Farrington raised his limp arm at the elbow, rotating it across Gosha’s stomach and probing along the dislocated shoulder. The pain caused by the movement of this arm caused him to grimace, but paled in comparison to what Farrington had planned for him. Without warning, he firmly swung Gosha’s forearm one hundred and eighty degrees in the opposite direction, causing him to scream. The pain subsided within moments, restoring full mobility to his arm.
“All fixed. You have a laceration across your right thigh from a bullet that ripped through your holster. Nothing too nasty,” Farrington said, aiming the light at a red slash visible below a rip in his bloodstained khaki cargo pants.
“Patch that up with a compress, and reload the grenade launcher. I need to contact Sanderson and figure out what we’re looking at to the west.”
“Got it. How long until Black Rain is on station?” Gosha said.
“Fifteen to twenty minutes. We’ll hit Slavgorod right as they arrive.”
“We’re going around Slavgorod, right?”
“Going off-road this far from the border will give the Russians time to redeploy the bulk of the 21st in our path. We can’t get into a running gun battle with BTRs on twisting jeep trails with no cover. They’ll tear us to shreds from a distance. Black Rain will get us through Slavgorod. Then we go off-road,” Farrington said.
“We can’t survive another encounter like that.”
“I know. Patch yourself up, and get ready. We’ll be there in less than fifteen minutes, unless our air is late.”
“All right. Let’s do this,” Gosha said, not sure what to make of Farrington’s lightning advance along the most predictable route to Slavgorod.
Chapter 62
Karl Berg watched the satellite feed closely, speaking in hushed tones to Sanderson through his headset. He didn’t want Audra to figure everything out until it was effectively too late to stop what he had planned. He glanced over the top of his computer station and caught the watch floor supervisor’s attention. Almost time. Audra leaned over and pointed at a cluster of vehicles on one of his screens. Her index finger rested on the thermal image of four BTR-80 armored personnel carriers hidden behind a thick barrier of trees north of Slavgorod. She slid her finger east along the main approach road to the city and stopped on a pair of Tigers less than a half-kilometer away.
“They need to take evasive action immediately. That’s a reconnaissance element looking to hand off targets to the BTRs. The rest of Farrington’s nine lives will be used up pretty quickly if the BTRs catch him in the open,” she said.
She was dead right, as usual. The single 14.5mm gun in each BTRs turret had an effective range of three kilometers and could fire a variety of armor-piercing or high-explosive projectiles, all of which could penetrate the thin armor on Farrington’s vehicle with little effort. There was no way Farrington could approach Slavgorod with the BTRs guarding the road.
“I’ll notify Sanderson immediately,” he said, feeling guilty about the subterfuge circling the air between them.
“Base, this is control,” Berg said. “I am passing positive control of Black Rain to your station. Satellite imagery confirms the presence of four BTR-80s and two Tigers on the approach road. I recommend using ordnance sparingly. Additional units have entered the city from the south and may present a challenge.”

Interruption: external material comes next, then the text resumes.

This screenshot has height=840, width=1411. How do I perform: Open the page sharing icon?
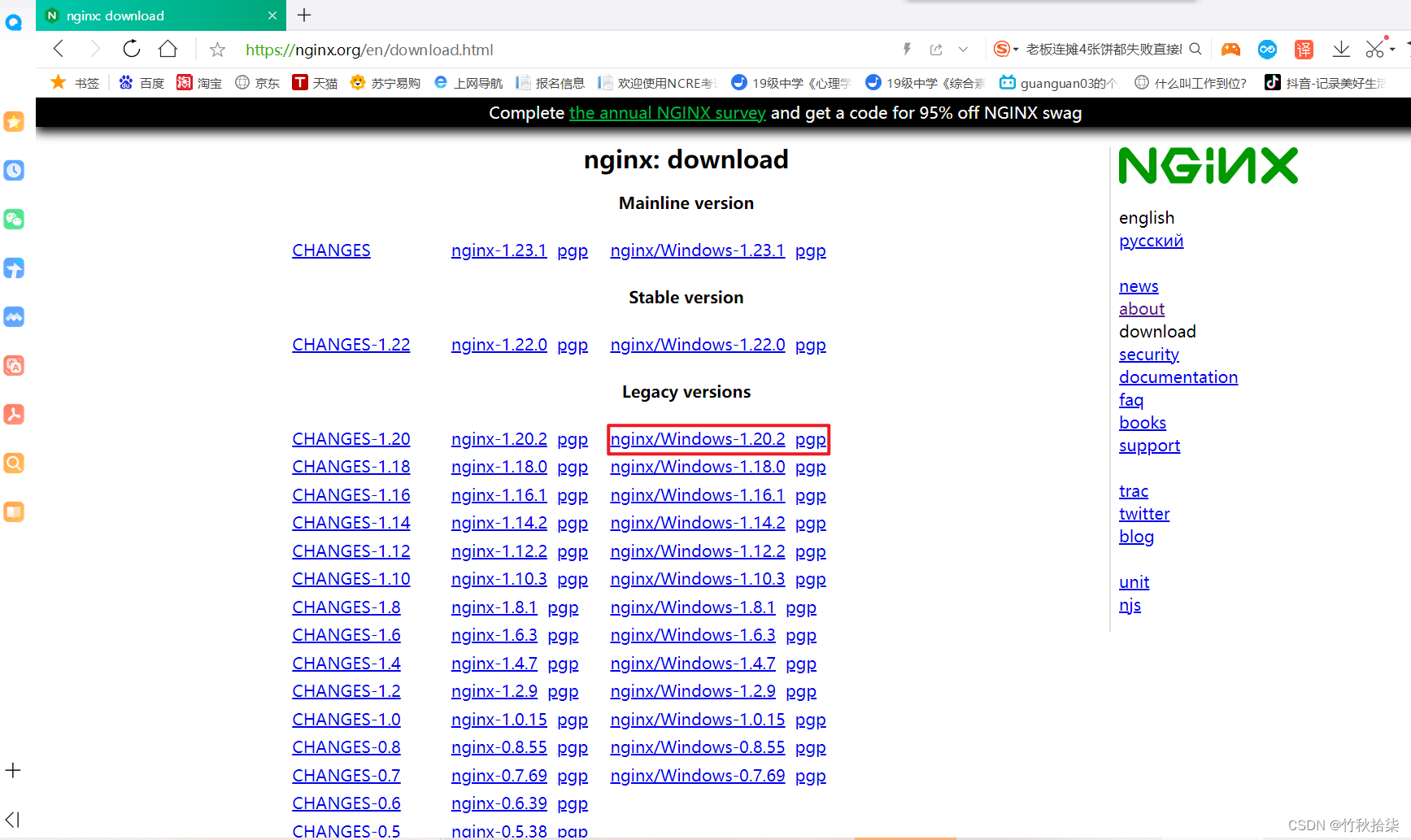point(935,50)
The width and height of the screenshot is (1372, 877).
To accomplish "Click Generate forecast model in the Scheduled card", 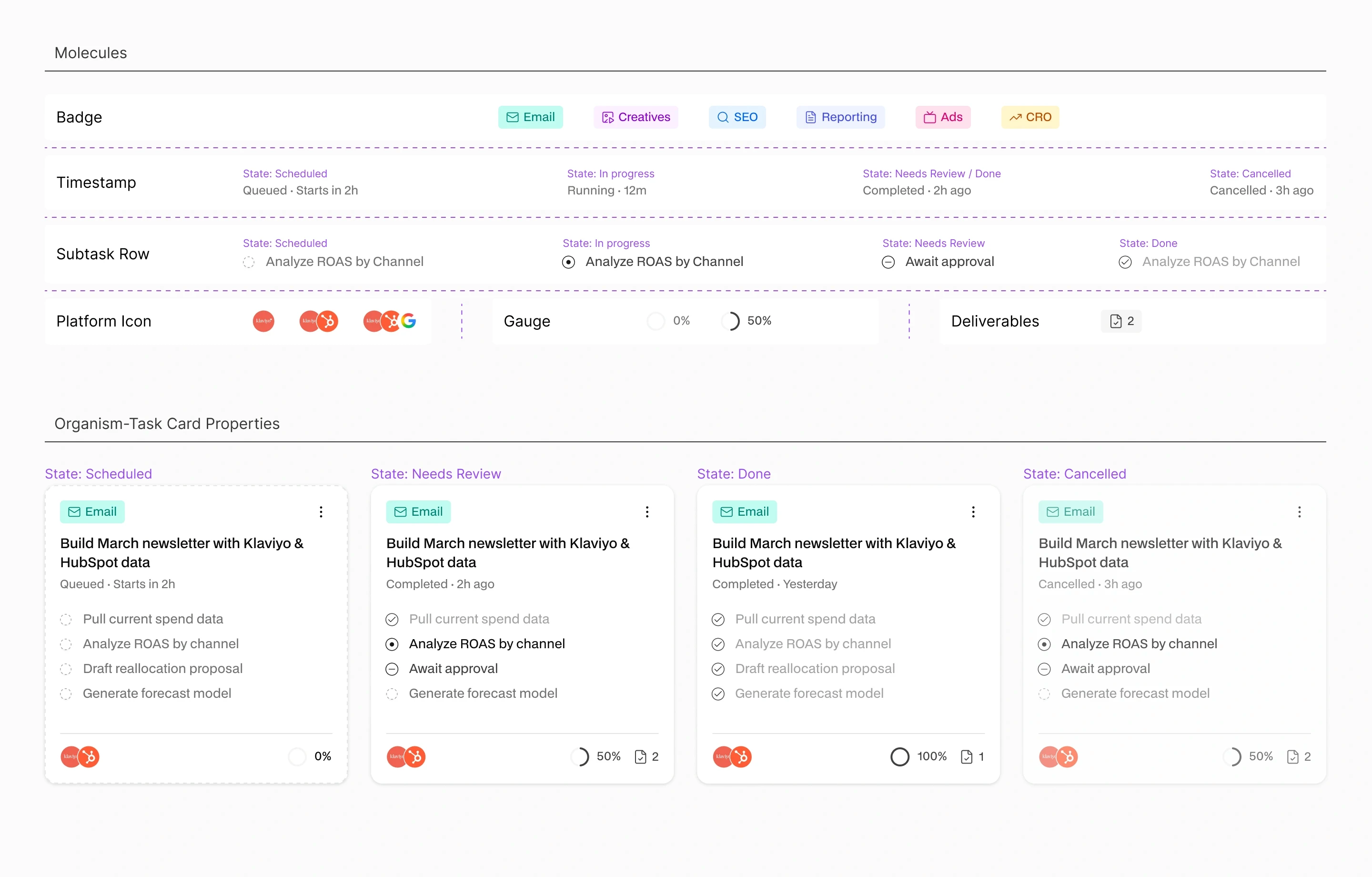I will pyautogui.click(x=157, y=693).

“Which unit is Black Rain?” Audra said.
“Hold on,” Berg said.
He didn’t meet her gaze, knowing he couldn’t lie directly to her face. He concentrated on the screen and activated the communications link to Weatherman, a CIA drone operator working out of the mobile control station at Manas Air Base. Berg had managed to surreptitiously deliver one of the CIA’s MQ-9 Reaper drones to Manas, hidden amidst the logistics equipment necessary to support the temporary presence of three top-secret helicopters. The secrecy surrounding the helicopters kept prying eyes off the delivery manifests, drawing little attention to the arrival of one additional C-17 Globemaster III heavy transport aircraft from Jalalabad Air Base.